Task description:
Print the records exactly. Every mark must remain.

Data provided:
■ ■ ■ ■

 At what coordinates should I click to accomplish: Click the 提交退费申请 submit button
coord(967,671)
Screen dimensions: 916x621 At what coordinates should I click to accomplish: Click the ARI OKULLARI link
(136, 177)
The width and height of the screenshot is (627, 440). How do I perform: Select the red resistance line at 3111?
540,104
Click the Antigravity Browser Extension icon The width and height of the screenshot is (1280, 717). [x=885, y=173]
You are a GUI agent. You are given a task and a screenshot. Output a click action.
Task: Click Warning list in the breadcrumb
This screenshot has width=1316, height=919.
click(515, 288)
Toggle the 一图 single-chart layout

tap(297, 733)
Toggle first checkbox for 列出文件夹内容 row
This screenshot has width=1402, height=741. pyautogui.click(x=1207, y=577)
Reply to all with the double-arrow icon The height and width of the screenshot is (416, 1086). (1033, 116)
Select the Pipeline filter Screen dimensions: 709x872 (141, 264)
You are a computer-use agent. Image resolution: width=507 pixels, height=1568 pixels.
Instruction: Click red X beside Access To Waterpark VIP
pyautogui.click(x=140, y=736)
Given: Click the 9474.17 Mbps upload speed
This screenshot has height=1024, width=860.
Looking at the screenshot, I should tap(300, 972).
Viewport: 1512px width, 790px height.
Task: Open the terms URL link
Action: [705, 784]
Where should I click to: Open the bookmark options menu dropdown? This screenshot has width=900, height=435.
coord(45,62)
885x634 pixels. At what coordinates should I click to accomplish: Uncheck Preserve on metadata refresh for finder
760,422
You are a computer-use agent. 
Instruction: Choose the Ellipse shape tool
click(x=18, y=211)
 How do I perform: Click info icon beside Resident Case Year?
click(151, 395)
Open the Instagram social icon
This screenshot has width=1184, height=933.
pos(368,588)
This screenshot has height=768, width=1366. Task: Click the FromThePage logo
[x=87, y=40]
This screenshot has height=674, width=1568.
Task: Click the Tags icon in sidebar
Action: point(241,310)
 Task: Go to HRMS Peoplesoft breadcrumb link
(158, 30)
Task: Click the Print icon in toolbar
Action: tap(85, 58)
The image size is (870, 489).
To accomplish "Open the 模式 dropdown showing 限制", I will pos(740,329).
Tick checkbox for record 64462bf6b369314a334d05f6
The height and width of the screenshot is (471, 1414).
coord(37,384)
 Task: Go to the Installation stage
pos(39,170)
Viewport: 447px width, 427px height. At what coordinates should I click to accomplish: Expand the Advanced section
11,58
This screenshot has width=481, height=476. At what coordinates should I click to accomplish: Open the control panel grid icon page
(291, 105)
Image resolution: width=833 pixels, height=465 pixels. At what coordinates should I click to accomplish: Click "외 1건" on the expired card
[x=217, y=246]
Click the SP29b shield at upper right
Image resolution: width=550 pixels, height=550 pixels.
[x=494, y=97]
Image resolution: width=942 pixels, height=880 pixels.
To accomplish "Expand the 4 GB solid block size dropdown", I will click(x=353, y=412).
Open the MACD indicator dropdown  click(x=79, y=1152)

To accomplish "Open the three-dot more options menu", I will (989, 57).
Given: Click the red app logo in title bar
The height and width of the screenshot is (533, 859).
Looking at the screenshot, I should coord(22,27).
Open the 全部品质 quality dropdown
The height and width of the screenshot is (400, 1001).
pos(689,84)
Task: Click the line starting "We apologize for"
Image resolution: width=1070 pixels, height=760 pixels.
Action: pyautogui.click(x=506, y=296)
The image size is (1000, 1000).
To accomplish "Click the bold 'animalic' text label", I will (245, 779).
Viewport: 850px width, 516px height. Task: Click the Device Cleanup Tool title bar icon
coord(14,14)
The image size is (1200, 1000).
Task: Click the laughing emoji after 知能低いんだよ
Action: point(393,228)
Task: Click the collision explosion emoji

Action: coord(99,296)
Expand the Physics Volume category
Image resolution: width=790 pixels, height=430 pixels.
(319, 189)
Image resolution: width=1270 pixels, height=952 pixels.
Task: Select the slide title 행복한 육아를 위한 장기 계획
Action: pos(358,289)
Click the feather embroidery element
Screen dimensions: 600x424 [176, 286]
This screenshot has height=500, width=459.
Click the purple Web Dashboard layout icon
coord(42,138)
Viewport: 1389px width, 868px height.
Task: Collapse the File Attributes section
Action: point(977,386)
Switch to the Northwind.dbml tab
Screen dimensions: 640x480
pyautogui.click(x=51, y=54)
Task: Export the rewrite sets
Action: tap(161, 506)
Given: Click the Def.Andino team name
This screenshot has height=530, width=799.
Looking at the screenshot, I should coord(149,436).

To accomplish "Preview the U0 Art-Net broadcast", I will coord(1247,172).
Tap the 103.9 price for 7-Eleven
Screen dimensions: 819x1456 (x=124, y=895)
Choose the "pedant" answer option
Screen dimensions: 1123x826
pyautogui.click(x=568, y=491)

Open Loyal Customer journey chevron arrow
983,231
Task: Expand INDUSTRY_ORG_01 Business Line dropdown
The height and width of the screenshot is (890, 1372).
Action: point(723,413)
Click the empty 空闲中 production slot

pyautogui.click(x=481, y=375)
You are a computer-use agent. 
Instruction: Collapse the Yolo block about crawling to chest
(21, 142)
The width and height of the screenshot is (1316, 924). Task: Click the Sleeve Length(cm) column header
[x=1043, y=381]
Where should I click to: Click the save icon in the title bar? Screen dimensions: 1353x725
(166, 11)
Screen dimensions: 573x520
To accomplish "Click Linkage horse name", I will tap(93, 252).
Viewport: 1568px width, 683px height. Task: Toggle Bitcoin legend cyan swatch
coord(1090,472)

■ ■ ■ ■

Answer:
 At what coordinates should I click to accomplish: Click the 提交退费申请 submit button
coord(967,671)
Screen dimensions: 916x621 At what coordinates should I click to accomplish: Click the ARI OKULLARI link
(136, 177)
The width and height of the screenshot is (627, 440). How do I perform: Select the red resistance line at 3111?
540,104
Click the Antigravity Browser Extension icon The width and height of the screenshot is (1280, 717). [x=885, y=173]
You are a GUI agent. You are given a task and a screenshot. Output a click action.
Task: Click Warning list in the breadcrumb
This screenshot has width=1316, height=919.
click(515, 288)
Toggle the 一图 single-chart layout

tap(297, 733)
Toggle first checkbox for 列出文件夹内容 row
This screenshot has width=1402, height=741. pyautogui.click(x=1207, y=577)
Reply to all with the double-arrow icon The height and width of the screenshot is (416, 1086). (1033, 116)
Select the Pipeline filter Screen dimensions: 709x872 (141, 264)
You are a computer-use agent. Image resolution: width=507 pixels, height=1568 pixels.
Instruction: Click red X beside Access To Waterpark VIP
pyautogui.click(x=140, y=736)
Given: Click the 9474.17 Mbps upload speed
This screenshot has height=1024, width=860.
Looking at the screenshot, I should tap(300, 972).
Viewport: 1512px width, 790px height.
Task: Open the terms URL link
Action: [705, 784]
Where should I click to: Open the bookmark options menu dropdown? This screenshot has width=900, height=435.
coord(45,62)
885x634 pixels. At what coordinates should I click to accomplish: Uncheck Preserve on metadata refresh for finder
760,422
You are a computer-use agent. 
Instruction: Choose the Ellipse shape tool
click(x=18, y=211)
 How do I perform: Click info icon beside Resident Case Year?
click(151, 395)
Open the Instagram social icon
This screenshot has width=1184, height=933.
pos(368,588)
This screenshot has height=768, width=1366. Task: Click the FromThePage logo
[x=87, y=40]
This screenshot has height=674, width=1568.
Task: Click the Tags icon in sidebar
Action: point(241,310)
 Task: Go to HRMS Peoplesoft breadcrumb link
(158, 30)
Task: Click the Print icon in toolbar
Action: tap(85, 58)
The image size is (870, 489).
To accomplish "Open the 模式 dropdown showing 限制", I will pos(740,329).
Tick checkbox for record 64462bf6b369314a334d05f6
The height and width of the screenshot is (471, 1414).
coord(37,384)
 Task: Go to the Installation stage
pos(39,170)
Viewport: 447px width, 427px height. At what coordinates should I click to accomplish: Expand the Advanced section
11,58
This screenshot has width=481, height=476. At what coordinates should I click to accomplish: Open the control panel grid icon page
(291, 105)
Image resolution: width=833 pixels, height=465 pixels. At what coordinates should I click to accomplish: Click "외 1건" on the expired card
[x=217, y=246]
Click the SP29b shield at upper right
Image resolution: width=550 pixels, height=550 pixels.
[x=494, y=97]
Image resolution: width=942 pixels, height=880 pixels.
To accomplish "Expand the 4 GB solid block size dropdown", I will click(x=353, y=412).
Open the MACD indicator dropdown  click(x=79, y=1152)

To accomplish "Open the three-dot more options menu", I will (989, 57).
Given: Click the red app logo in title bar
The height and width of the screenshot is (533, 859).
Looking at the screenshot, I should coord(22,27).
Open the 全部品质 quality dropdown
The height and width of the screenshot is (400, 1001).
pos(689,84)
Task: Click the line starting "We apologize for"
Image resolution: width=1070 pixels, height=760 pixels.
Action: pyautogui.click(x=506, y=296)
The image size is (1000, 1000).
To accomplish "Click the bold 'animalic' text label", I will (245, 779).
Viewport: 850px width, 516px height. Task: Click the Device Cleanup Tool title bar icon
coord(14,14)
The image size is (1200, 1000).
Task: Click the laughing emoji after 知能低いんだよ
Action: point(393,228)
Task: Click the collision explosion emoji

Action: coord(99,296)
Expand the Physics Volume category
Image resolution: width=790 pixels, height=430 pixels.
(319, 189)
Image resolution: width=1270 pixels, height=952 pixels.
Task: Select the slide title 행복한 육아를 위한 장기 계획
Action: pos(358,289)
Click the feather embroidery element
Screen dimensions: 600x424 [176, 286]
This screenshot has height=500, width=459.
Click the purple Web Dashboard layout icon
coord(42,138)
Viewport: 1389px width, 868px height.
Task: Collapse the File Attributes section
Action: point(977,386)
Switch to the Northwind.dbml tab
Screen dimensions: 640x480
pyautogui.click(x=51, y=54)
Task: Export the rewrite sets
Action: tap(161, 506)
Given: Click the Def.Andino team name
This screenshot has height=530, width=799.
Looking at the screenshot, I should coord(149,436).

To accomplish "Preview the U0 Art-Net broadcast", I will coord(1247,172).
Tap the 103.9 price for 7-Eleven
Screen dimensions: 819x1456 (x=124, y=895)
Choose the "pedant" answer option
Screen dimensions: 1123x826
pyautogui.click(x=568, y=491)

Open Loyal Customer journey chevron arrow
983,231
Task: Expand INDUSTRY_ORG_01 Business Line dropdown
The height and width of the screenshot is (890, 1372).
Action: point(723,413)
Click the empty 空闲中 production slot

pyautogui.click(x=481, y=375)
You are a computer-use agent. 
Instruction: Collapse the Yolo block about crawling to chest
(21, 142)
The width and height of the screenshot is (1316, 924). Task: Click the Sleeve Length(cm) column header
[x=1043, y=381]
Where should I click to: Click the save icon in the title bar? Screen dimensions: 1353x725
(166, 11)
Screen dimensions: 573x520
To accomplish "Click Linkage horse name", I will tap(93, 252).
Viewport: 1568px width, 683px height. Task: Toggle Bitcoin legend cyan swatch
coord(1090,472)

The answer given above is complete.